In Kraft Foods UK Ltd v Hastie UKEAT/0024/10, a provision in a redundancy scheme capping redundancy pay to the amount that the employee would have earned had he remained in employment to the normal retirement age was not unlawful age discrimination under the Employment Equality (Age) Regulations 2006. Although the provision disproportionately affected employees approaching retirement age, its aim of preventing employees from receiving excess compensation was legitimate and it was a proportionate means of achieving that aim.

Kraft Foods UK Ltd (Kraft) operated a generous voluntary redundancy scheme under which employees received 3.5 actual weeks' pay for each year of service. The scheme applied a cap so that redundancy payments did not exceed the amount that they would have earned (at their current rate of pay) had they remained in employment until the normal retirement age (65). Mr Hastie was 62 years old and the effect of the cap was that Mr Hastie's redundancy payment was reduced from roughly £90,000 to £76,560. He brought a claim for unlawful age discrimination and the tribunal agreed that the cap constituted a provision, criterion or practice which disproportionately applied to employees approaching 65, and would therefore constitute unlawful age discrimination unless it was objectively justified.

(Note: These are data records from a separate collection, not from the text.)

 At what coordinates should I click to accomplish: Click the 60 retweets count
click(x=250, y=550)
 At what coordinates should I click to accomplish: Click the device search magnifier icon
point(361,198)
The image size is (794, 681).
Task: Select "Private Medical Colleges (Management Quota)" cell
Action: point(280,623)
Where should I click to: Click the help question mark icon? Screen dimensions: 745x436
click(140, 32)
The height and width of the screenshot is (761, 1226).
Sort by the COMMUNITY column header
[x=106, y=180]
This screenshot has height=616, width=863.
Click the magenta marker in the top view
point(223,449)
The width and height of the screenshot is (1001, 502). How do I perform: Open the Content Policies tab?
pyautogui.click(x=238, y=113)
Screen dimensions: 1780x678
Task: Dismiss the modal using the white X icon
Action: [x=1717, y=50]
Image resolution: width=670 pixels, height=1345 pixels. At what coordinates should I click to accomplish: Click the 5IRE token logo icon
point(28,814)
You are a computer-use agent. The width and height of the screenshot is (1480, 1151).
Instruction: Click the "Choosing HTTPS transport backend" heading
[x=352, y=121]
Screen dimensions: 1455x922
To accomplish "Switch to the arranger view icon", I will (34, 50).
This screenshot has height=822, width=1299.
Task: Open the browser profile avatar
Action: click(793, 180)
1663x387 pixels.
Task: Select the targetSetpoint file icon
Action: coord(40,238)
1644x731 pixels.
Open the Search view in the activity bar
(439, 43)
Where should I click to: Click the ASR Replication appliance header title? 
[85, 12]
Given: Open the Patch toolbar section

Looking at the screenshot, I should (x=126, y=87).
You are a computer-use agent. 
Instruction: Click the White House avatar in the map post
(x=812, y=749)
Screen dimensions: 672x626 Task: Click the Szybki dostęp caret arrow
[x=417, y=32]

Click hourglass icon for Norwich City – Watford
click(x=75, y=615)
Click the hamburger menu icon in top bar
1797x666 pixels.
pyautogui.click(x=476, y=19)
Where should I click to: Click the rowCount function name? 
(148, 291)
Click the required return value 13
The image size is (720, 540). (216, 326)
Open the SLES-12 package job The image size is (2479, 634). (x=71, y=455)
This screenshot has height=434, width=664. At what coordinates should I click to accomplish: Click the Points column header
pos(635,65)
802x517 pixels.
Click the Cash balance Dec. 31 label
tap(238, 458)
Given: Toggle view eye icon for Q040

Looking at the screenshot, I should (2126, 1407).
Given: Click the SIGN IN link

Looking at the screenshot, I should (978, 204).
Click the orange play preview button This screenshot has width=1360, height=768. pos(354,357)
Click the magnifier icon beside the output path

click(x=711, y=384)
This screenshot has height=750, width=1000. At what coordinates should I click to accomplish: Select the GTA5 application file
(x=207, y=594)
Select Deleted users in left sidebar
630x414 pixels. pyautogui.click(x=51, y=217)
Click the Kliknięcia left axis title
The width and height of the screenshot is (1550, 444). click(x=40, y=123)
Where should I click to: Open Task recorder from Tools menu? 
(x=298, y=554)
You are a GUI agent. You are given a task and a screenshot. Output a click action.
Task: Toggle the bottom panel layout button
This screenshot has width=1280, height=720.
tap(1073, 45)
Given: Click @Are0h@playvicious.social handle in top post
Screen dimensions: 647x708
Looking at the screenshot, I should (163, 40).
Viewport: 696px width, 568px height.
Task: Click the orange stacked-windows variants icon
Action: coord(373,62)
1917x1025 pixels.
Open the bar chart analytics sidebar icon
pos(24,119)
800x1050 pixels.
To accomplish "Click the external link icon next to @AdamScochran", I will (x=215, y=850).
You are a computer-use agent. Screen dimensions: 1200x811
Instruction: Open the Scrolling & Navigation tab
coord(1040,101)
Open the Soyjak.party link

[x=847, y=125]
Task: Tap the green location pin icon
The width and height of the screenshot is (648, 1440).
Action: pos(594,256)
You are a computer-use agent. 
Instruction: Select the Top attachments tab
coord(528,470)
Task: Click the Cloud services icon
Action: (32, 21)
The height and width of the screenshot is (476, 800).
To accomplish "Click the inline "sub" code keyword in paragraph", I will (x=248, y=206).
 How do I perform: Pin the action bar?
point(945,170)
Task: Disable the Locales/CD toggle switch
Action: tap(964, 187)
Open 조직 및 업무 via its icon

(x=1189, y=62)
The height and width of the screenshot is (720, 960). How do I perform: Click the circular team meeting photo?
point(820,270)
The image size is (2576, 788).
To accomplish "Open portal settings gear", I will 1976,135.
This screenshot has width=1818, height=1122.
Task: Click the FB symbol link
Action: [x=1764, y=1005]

It was held on appeal that the cap was justified as it prevented employees receiving a windfall. The object of the scheme was to compensate employees who took voluntary redundancy for the loss of earnings they had a legitimate expectation of receiving if their employment had continued, i.e. it compensated for those earnings which the employee would have been entitled to had they remained in employment. Employees who are closer to retirement cannot expect the same level of earnings from future employment as younger employees who are further away from retirement. It was therefore legitimate for the scheme to incorporate a provision designed to prevent excess compensation for employees close to retirement and the cap used by Kraft was a proportionate means of achieving that aim. The redundancy scheme was not therefore unlawfully discriminatory under the Employment Equality (Age) Regulations 2006.